I am curious the outcomes of MVD if your MRI did not show compression. I have seen several videos in which surgeons say they will still operate even without the compression showing on the MRI.
I had two MRI and no compression showed. My neurosurgeon said I had compression just from my medical history. I had MVD and two arteries and one vein compression were found.
I had an MRI that didn't show compression. Had MVD where compression was found, had one vein removed. My neurosurgeon said that just because the MRI doesn't show compression does not mean compression is not happening.
This is very helpful. I've had 3 MRIs and no compression shows. My neurosurgeon thinks it is there. My problem is that I have reduced hearing in the left ear with pain on my right side. If I lose hearing in the right ear, I will be in trouble. I cancelled my MVD last summer and now the pain is back. Is there anyone else out there who didn't have visible compression but had surgery anyway?
My MRIs showed no compressions yet when my NS went in I had 3 arterial compressions. My NS believes in symptoms more than anything when deciding to do surgery or not.
Kathleen: 2 of my compressions were not the Trigeminal nerve. They were the nerves that deal with hearing. I was having horrific ear pain prior to surgery. I haven’t had any ear pain or issues since my surgery, 2 years ago.
When I had my MRI in order to schedule my MVD (this is in late 2011) it looked like I most likely had a compression. I'm young, really healthy, have great insurance and the time to recover so we decided to move with surgery (January 2012). I found out after surgery that I did not have a compression at all. However, I was told by my surgeon that he stimulated my nerve by touching it (I have photos where you can see how he kind of 'un-wove' the threads of my TN nerve). I ended up living 13 months pain free and medication free. My TN came back most likely because of going on a fertility medication (this is a theory that we have my neuro team).

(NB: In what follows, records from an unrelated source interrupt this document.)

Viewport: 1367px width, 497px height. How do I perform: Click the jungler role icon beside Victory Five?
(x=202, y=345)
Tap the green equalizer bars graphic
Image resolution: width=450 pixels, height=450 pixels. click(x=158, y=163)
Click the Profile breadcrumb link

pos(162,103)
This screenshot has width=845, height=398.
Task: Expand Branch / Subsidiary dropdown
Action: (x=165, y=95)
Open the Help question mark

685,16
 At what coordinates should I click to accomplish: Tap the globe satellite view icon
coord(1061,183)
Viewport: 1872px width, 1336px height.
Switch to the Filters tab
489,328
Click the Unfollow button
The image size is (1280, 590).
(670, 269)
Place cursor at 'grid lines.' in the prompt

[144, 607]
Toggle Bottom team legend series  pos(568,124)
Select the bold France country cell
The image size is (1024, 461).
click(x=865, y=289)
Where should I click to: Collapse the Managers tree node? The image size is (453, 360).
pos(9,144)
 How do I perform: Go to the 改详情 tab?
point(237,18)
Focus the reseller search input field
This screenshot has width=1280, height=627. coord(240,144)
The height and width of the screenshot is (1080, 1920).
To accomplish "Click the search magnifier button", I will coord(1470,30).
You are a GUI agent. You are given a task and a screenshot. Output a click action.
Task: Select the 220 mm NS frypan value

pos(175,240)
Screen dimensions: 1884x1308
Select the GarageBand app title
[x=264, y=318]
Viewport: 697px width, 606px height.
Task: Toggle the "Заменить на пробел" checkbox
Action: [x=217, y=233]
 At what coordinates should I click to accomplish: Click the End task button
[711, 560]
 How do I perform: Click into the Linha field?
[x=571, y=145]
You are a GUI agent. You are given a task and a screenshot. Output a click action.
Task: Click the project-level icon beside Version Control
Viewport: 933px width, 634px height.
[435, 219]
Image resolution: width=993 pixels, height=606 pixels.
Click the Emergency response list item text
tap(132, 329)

I have had many further discussions regarding nerve stimulation with my neuro team — my neurologist (who is a neurologist, professor and researcher at the Univ. of Utah) and Neuro NP. I have had a nerve block recently and I've had my first round of botox (I also have chronic migraines). He said that there is a lot of new research and discussion out the in the community regarding nerve stimulation with TN and nerve patients. I don't know — just interesting. Again, I do not have a compression. My TN is not from a compression, accident or dental work. It's unknown why I have it.
Hi, no compressions ever showed on any of my mris between 2002-2012
During MVD 3 compressions were found.
I went into surgery knowing I could wake up with no change. 50/50 chance my NS said…but I was at the end of my rope, suffering excruciating pain and my TN became resistant to meds… I researched and read as much as I could and was confident in my decision to try MVD.
My result; I was able to wean from 3 meds to 1 AND was pain free for 4-5 months…
Would I do MVD again? In a heartbeat. But it’s a very personal decision.
Here is a lnk to my surgical report.
http://www.livingwithtn.org/forum/topics/received-my-mvd-surgical-report-today
(( hugs))) Mimi
@Jessica, I’ve just started botox too…December was my first time.
I did the MVD & regret going it. Not only did it not correct my problem, it has caused other problems. Make sure you are fully aware of everything if you decide to go through with it.